The NCA 2001 conference was held in New York, where we partnered with The
Schomburg Center for Research in Black Culture, The Bedford Stuyvesant
Restoration Center, and The Metropolitan Museum of Art. NCA has also
partnered with the Adorno Sound Project at Teacher’s College, Columbia
University, and along with the Alliance for African American Artists & Art
Forms, partnered with the New York Foundation for the Arts. NCA was also
instrumental in planning and creating the new International Arts Business
School, a New Visions high school funded by the Bill and Melinda Gate
Foundation, The Carnegie Corporation and the New York City Department of
Education. The school, located in Brooklyn, open September 2003.

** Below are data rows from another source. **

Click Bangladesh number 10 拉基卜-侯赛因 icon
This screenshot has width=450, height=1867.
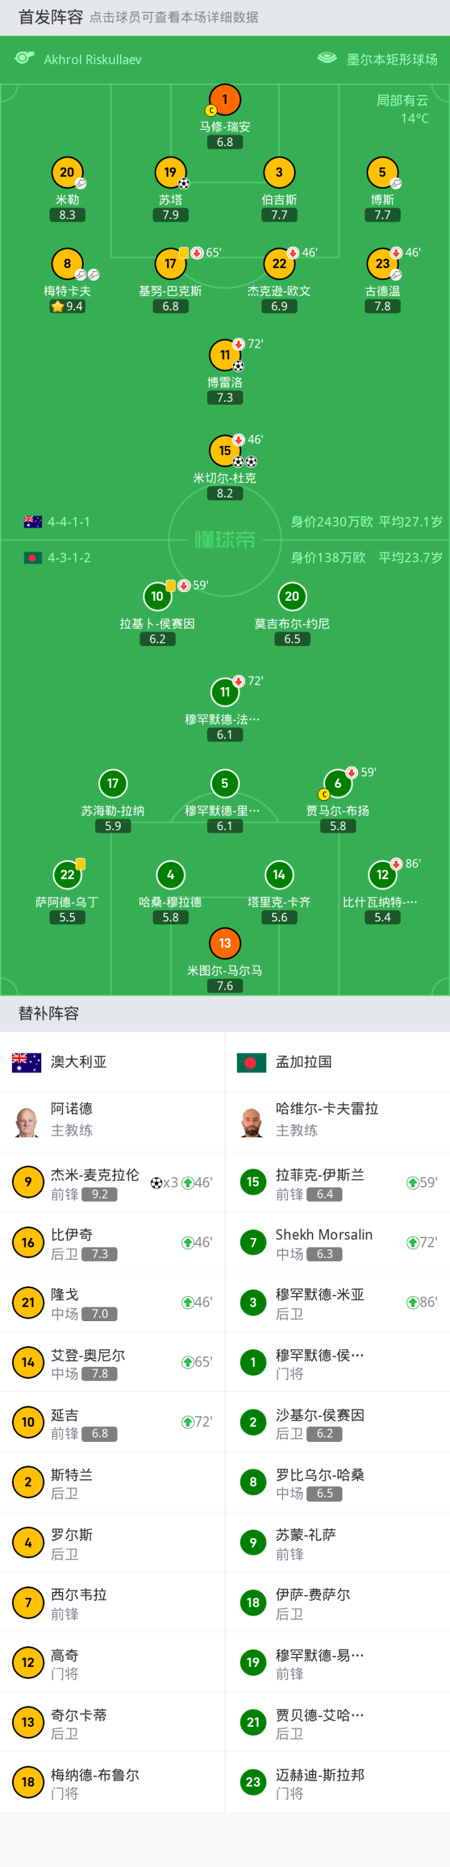157,596
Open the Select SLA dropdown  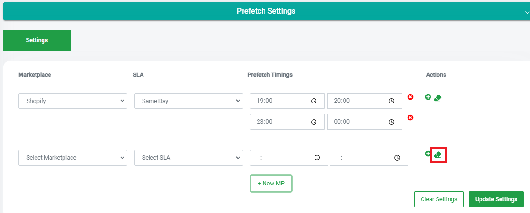188,158
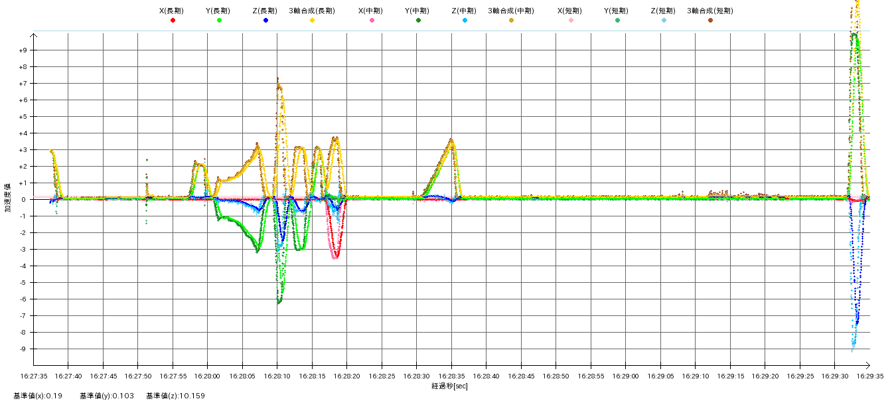Click the bright green Y(長期) legend dot
The image size is (896, 405).
pos(219,21)
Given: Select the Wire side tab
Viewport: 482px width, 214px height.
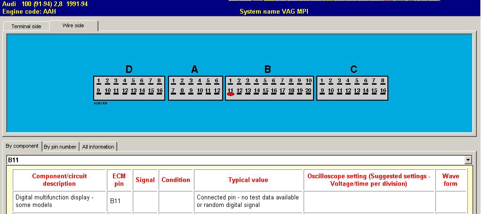Looking at the screenshot, I should coord(73,25).
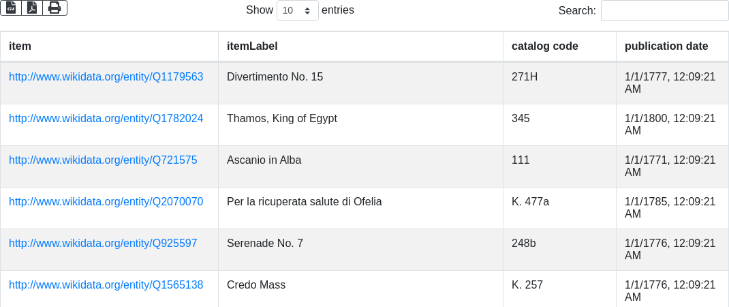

NCA has working relationships with the Association of African American
Museums, a national organization of museums, curators and museum personnel
with similar vision and goals for promoting the arts (we held joint
conferences in with them in '95 Kansas City, '96 Birmingham, and '97
Baltimore); the Smithsonian Institute Center for Folklife Studies; Maryland
Institute College of Art; the Anacostia Museum, the James E. Lewis Gallery
of Morgan State University; Great Blacks In Wax Museum; the Eubie Blake
National Museum and Cultural Center; the Consortium Association of African
American Museums; the Birmingham Civil Rights Museum; the Amistad Museum in
New Orleans; Detroit's Charles Wright Museum; the Detroit Museum of Art; the
National Museum of Art in Accra, Ghana and other national and international
institutions. NCA’s “Gathering of Creative Forces” has previously been held
at the Schomburg Center and the Metropolitan Museum of Art.